● Your objective
Below are some records; return each one exactly.
*** Available records ***
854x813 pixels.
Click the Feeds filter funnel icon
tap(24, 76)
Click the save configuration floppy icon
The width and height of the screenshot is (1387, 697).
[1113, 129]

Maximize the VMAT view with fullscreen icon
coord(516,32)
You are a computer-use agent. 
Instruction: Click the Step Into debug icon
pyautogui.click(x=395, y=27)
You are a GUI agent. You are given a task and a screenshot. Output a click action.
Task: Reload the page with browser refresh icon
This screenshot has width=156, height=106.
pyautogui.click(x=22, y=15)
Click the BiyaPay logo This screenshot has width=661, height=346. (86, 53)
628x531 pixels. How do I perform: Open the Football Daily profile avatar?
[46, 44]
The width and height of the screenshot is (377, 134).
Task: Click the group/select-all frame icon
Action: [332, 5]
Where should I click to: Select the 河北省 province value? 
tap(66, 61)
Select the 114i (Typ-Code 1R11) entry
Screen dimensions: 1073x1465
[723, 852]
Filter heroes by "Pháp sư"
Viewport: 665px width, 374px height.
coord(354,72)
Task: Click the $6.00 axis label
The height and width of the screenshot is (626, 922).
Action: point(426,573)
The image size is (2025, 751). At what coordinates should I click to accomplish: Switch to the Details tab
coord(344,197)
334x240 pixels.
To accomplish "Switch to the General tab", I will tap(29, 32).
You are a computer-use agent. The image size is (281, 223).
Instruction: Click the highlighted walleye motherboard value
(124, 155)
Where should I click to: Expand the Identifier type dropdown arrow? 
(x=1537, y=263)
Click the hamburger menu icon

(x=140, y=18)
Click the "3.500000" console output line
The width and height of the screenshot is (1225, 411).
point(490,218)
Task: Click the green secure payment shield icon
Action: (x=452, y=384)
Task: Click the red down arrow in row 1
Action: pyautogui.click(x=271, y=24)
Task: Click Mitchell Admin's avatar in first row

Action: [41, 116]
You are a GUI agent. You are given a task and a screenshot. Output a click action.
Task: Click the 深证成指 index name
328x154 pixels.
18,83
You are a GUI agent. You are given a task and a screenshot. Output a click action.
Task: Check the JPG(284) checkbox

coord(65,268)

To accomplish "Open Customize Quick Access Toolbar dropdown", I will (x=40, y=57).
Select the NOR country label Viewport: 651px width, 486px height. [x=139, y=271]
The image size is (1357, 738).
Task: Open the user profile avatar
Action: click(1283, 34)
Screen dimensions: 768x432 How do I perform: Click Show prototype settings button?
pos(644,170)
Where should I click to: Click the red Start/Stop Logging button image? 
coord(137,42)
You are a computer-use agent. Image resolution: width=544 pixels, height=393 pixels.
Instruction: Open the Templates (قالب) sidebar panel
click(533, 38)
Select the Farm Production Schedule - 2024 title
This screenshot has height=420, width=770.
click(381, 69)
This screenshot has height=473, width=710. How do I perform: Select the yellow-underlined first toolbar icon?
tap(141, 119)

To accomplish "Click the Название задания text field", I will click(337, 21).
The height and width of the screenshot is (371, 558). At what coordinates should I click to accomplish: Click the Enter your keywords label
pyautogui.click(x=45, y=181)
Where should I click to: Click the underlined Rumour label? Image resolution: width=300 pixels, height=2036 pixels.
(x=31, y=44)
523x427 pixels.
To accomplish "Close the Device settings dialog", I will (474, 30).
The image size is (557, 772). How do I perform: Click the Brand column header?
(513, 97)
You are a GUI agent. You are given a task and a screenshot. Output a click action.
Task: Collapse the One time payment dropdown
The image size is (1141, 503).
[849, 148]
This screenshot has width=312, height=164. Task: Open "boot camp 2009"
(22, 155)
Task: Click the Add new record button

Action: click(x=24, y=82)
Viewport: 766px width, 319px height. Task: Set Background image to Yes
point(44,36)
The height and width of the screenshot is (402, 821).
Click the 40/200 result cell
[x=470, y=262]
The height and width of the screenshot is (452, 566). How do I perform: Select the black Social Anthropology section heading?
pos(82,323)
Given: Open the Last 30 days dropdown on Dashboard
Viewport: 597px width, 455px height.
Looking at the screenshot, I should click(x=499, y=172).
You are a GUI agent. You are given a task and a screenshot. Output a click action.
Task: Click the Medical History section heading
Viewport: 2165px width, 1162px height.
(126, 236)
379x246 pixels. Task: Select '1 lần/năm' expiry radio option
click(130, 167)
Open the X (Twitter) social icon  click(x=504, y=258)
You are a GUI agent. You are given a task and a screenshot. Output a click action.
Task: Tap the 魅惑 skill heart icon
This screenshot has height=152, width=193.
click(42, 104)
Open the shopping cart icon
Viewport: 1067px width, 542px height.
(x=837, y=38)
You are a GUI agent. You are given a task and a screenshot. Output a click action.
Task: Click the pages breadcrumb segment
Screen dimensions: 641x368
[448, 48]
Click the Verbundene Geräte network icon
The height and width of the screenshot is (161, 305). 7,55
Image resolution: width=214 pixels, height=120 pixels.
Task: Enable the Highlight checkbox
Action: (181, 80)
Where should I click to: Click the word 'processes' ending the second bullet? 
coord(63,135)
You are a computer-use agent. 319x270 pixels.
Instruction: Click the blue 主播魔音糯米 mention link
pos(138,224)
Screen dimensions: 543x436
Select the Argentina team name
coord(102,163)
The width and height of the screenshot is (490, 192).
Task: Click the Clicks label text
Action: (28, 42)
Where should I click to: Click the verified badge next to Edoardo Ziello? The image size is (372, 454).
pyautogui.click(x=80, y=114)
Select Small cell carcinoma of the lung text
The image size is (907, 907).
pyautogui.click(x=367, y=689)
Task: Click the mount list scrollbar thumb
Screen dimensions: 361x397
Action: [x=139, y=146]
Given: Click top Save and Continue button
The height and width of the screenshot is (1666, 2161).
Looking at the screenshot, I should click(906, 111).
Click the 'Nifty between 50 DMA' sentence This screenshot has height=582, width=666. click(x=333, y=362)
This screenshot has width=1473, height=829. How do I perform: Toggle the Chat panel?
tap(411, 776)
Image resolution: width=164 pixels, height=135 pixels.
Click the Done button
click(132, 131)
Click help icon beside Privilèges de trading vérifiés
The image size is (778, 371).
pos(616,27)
*** End of Available records ***
● Output of the exercise
854x813 pixels.
Click the Feeds filter funnel icon
tap(24, 76)
Click the save configuration floppy icon
The width and height of the screenshot is (1387, 697).
[1113, 129]

Maximize the VMAT view with fullscreen icon
coord(516,32)
You are a computer-use agent. 
Instruction: Click the Step Into debug icon
pyautogui.click(x=395, y=27)
You are a GUI agent. You are given a task and a screenshot. Output a click action.
Task: Reload the page with browser refresh icon
This screenshot has width=156, height=106.
pyautogui.click(x=22, y=15)
Click the BiyaPay logo This screenshot has width=661, height=346. (86, 53)
628x531 pixels. How do I perform: Open the Football Daily profile avatar?
[46, 44]
The width and height of the screenshot is (377, 134).
Task: Click the group/select-all frame icon
Action: [332, 5]
Where should I click to: Select the 河北省 province value? 
tap(66, 61)
Select the 114i (Typ-Code 1R11) entry
Screen dimensions: 1073x1465
[723, 852]
Filter heroes by "Pháp sư"
Viewport: 665px width, 374px height.
coord(354,72)
Task: Click the $6.00 axis label
The height and width of the screenshot is (626, 922).
Action: point(426,573)
The image size is (2025, 751). At what coordinates should I click to accomplish: Switch to the Details tab
coord(344,197)
334x240 pixels.
To accomplish "Switch to the General tab", I will tap(29, 32).
You are a computer-use agent. The image size is (281, 223).
Instruction: Click the highlighted walleye motherboard value
(124, 155)
Where should I click to: Expand the Identifier type dropdown arrow? 
(x=1537, y=263)
Click the hamburger menu icon

(x=140, y=18)
Click the "3.500000" console output line
The width and height of the screenshot is (1225, 411).
point(490,218)
Task: Click the green secure payment shield icon
Action: (x=452, y=384)
Task: Click the red down arrow in row 1
Action: pyautogui.click(x=271, y=24)
Task: Click Mitchell Admin's avatar in first row

Action: [41, 116]
You are a GUI agent. You are given a task and a screenshot. Output a click action.
Task: Click the 深证成指 index name
328x154 pixels.
18,83
You are a GUI agent. You are given a task and a screenshot. Output a click action.
Task: Check the JPG(284) checkbox

coord(65,268)

To accomplish "Open Customize Quick Access Toolbar dropdown", I will (x=40, y=57).
Select the NOR country label Viewport: 651px width, 486px height. [x=139, y=271]
The image size is (1357, 738).
Task: Open the user profile avatar
Action: click(1283, 34)
Screen dimensions: 768x432 How do I perform: Click Show prototype settings button?
pos(644,170)
Where should I click to: Click the red Start/Stop Logging button image? 
coord(137,42)
You are a computer-use agent. Image resolution: width=544 pixels, height=393 pixels.
Instruction: Open the Templates (قالب) sidebar panel
click(533, 38)
Select the Farm Production Schedule - 2024 title
This screenshot has height=420, width=770.
click(381, 69)
This screenshot has height=473, width=710. How do I perform: Select the yellow-underlined first toolbar icon?
tap(141, 119)

To accomplish "Click the Название задания text field", I will click(337, 21).
The height and width of the screenshot is (371, 558). At what coordinates should I click to accomplish: Click the Enter your keywords label
pyautogui.click(x=45, y=181)
Where should I click to: Click the underlined Rumour label? Image resolution: width=300 pixels, height=2036 pixels.
(x=31, y=44)
523x427 pixels.
To accomplish "Close the Device settings dialog", I will (474, 30).
The image size is (557, 772). How do I perform: Click the Brand column header?
(513, 97)
You are a GUI agent. You are given a task and a screenshot. Output a click action.
Task: Collapse the One time payment dropdown
The image size is (1141, 503).
[849, 148]
This screenshot has width=312, height=164. Task: Open "boot camp 2009"
(22, 155)
Task: Click the Add new record button

Action: click(x=24, y=82)
Viewport: 766px width, 319px height. Task: Set Background image to Yes
point(44,36)
The height and width of the screenshot is (402, 821).
Click the 40/200 result cell
[x=470, y=262]
The height and width of the screenshot is (452, 566). How do I perform: Select the black Social Anthropology section heading?
pos(82,323)
Given: Open the Last 30 days dropdown on Dashboard
Viewport: 597px width, 455px height.
Looking at the screenshot, I should click(x=499, y=172).
You are a GUI agent. You are given a task and a screenshot. Output a click action.
Task: Click the Medical History section heading
Viewport: 2165px width, 1162px height.
(126, 236)
379x246 pixels. Task: Select '1 lần/năm' expiry radio option
click(130, 167)
Open the X (Twitter) social icon  click(x=504, y=258)
You are a GUI agent. You are given a task and a screenshot. Output a click action.
Task: Tap the 魅惑 skill heart icon
This screenshot has height=152, width=193.
click(42, 104)
Open the shopping cart icon
Viewport: 1067px width, 542px height.
(x=837, y=38)
You are a GUI agent. You are given a task and a screenshot. Output a click action.
Task: Click the pages breadcrumb segment
Screen dimensions: 641x368
[448, 48]
Click the Verbundene Geräte network icon
The height and width of the screenshot is (161, 305). 7,55
Image resolution: width=214 pixels, height=120 pixels.
Task: Enable the Highlight checkbox
Action: (181, 80)
Where should I click to: Click the word 'processes' ending the second bullet? 
coord(63,135)
You are a computer-use agent. 319x270 pixels.
Instruction: Click the blue 主播魔音糯米 mention link
pos(138,224)
Screen dimensions: 543x436
Select the Argentina team name
coord(102,163)
The width and height of the screenshot is (490, 192).
Task: Click the Clicks label text
Action: (28, 42)
Where should I click to: Click the verified badge next to Edoardo Ziello? The image size is (372, 454).
pyautogui.click(x=80, y=114)
Select Small cell carcinoma of the lung text
The image size is (907, 907).
pyautogui.click(x=367, y=689)
Task: Click the mount list scrollbar thumb
Screen dimensions: 361x397
Action: [x=139, y=146]
Given: Click top Save and Continue button
The height and width of the screenshot is (1666, 2161).
Looking at the screenshot, I should click(906, 111).
Click the 'Nifty between 50 DMA' sentence This screenshot has height=582, width=666. click(x=333, y=362)
This screenshot has width=1473, height=829. How do I perform: Toggle the Chat panel?
tap(411, 776)
Image resolution: width=164 pixels, height=135 pixels.
Click the Done button
click(132, 131)
Click help icon beside Privilèges de trading vérifiés
The image size is (778, 371).
pos(616,27)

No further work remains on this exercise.